Guggenheim: When I made this movie, I made the movie imagining my own two daughters watching it. I’m a father. I have two daughters. I imagined a girl in the valley in Los Angeles. I imagined a Japanese girl in Tokyo. I imagined a girl, a Pashtun girl in the Swat Valley watching it. To me I wanted the story to speak to girls. I wanted girls to feel like this was their story.
That sounds odd, because of course I’m a 51-year-old man who’s not them. So what I did was I did these extensive interviews with Malala and her father, mostly Malala, and tried to make the movie—my process was to help her tell her own story so that it felt like it was told from the voice of a girl and from her perspective. So my dream is that girls feel like it’s their movie and they own it. This weekend or next weekend they tell their parents, I want to go see this movie or they tell their friends or their boyfriend or their family, I want to go see this.
Q: In the film you chose several different techniques to advance Malala’s story, including an extensive end captivating use of animation. What made you decide to approach the narrative in this manner?

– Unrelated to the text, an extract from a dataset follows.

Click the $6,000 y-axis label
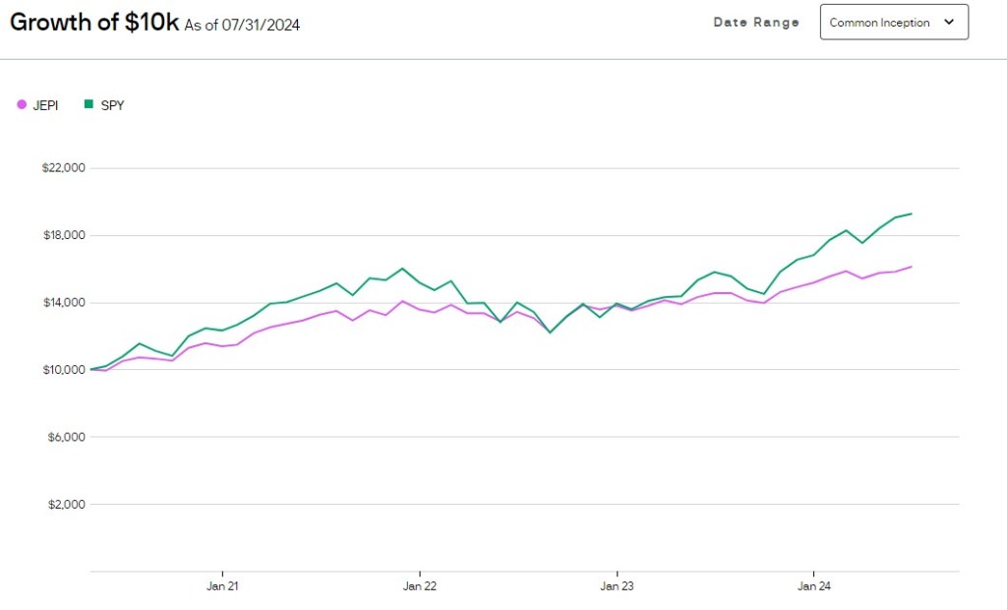Viewport: 1007px width, 610px height. 66,437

Guggenheim: Very early on Malala and her father were talking about this time in Pakistan when the Swat Valley where they lived was a paradise and they were talking about it with such love and romantic imagery that I didn’t think even a camera now or a camera then could capture it. The way they were talking about their life had a storybook feel. Again, the idea is how do I tell the story from the point of view of a girl and the way she was describing it had this, sort of, storybook. Almost like she was closing her eyes at night and remembering it. So the idea of animation was to sort of capture that feeling and to really make it feel like she was telling it to us.

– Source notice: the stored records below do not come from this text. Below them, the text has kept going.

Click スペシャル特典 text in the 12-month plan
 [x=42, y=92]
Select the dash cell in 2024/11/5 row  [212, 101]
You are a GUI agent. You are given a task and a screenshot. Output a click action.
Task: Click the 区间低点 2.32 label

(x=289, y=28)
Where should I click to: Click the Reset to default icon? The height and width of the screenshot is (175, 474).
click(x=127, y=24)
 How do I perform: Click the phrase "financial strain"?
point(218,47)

Q: What were the safety precautions that you and the crew and Malala and her family had to take because she still probably had to be careful about the threats from the Taliban and then even the media alone. What did you guys do? How did you guys go about all of that?
Guggenheim: For a long time they didn’t have any security at all. Now they take ordinary precautions and there are places where they just can’t go. They can’t go back to Pakistan right now. It’s funny, they don’t live in fear, Malala and her family. They’re very focused on their work and that’s the thing that makes me happy. She’s very focused on her mission and feels lucky to be alive and doesn’t live in any kind of bitterness which is very inspiring to me.

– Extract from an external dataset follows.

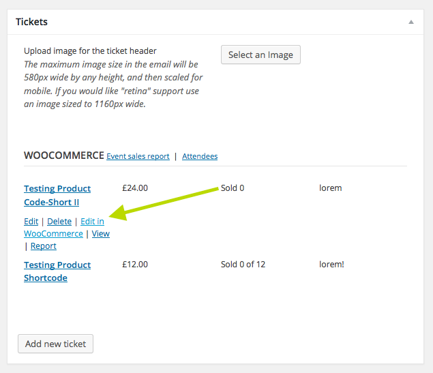This screenshot has height=373, width=433.
Task: Click the Tickets panel title
Action: pos(32,22)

Q: So a large portion of the film focuses on Malala’s everyday life with her friends and family. I was wondering if one of your objectives of the movie was to give Malala a chance to just be a normal teenage girl rather than this international speaker and advocate?
Guggenheim: I mean, first of all, my experience was walking into their home that this is a really fun, joyful place and I didn’t realize that their family was just like my family. Even though they’re a Muslim family from 7,000 miles away from my home, they were arm-wrestling and teasing each other. Malala was like any other girl opening up her laptop and looking at pictures of Brad Pitt.
It was really important to me to show that side of her. That she’s just a normal girl. It’s too easy for us to make our heroes untouchable and put them on a pedestal; well I could never be like her. Truth is she is just an ordinary girl who became famous because she was brave and she made an extraordinary choice in her life to speak out.
“He Named Me Malala” is in theaters this Friday and is rated PG-13 for thematic elements involving disturbing images and threats.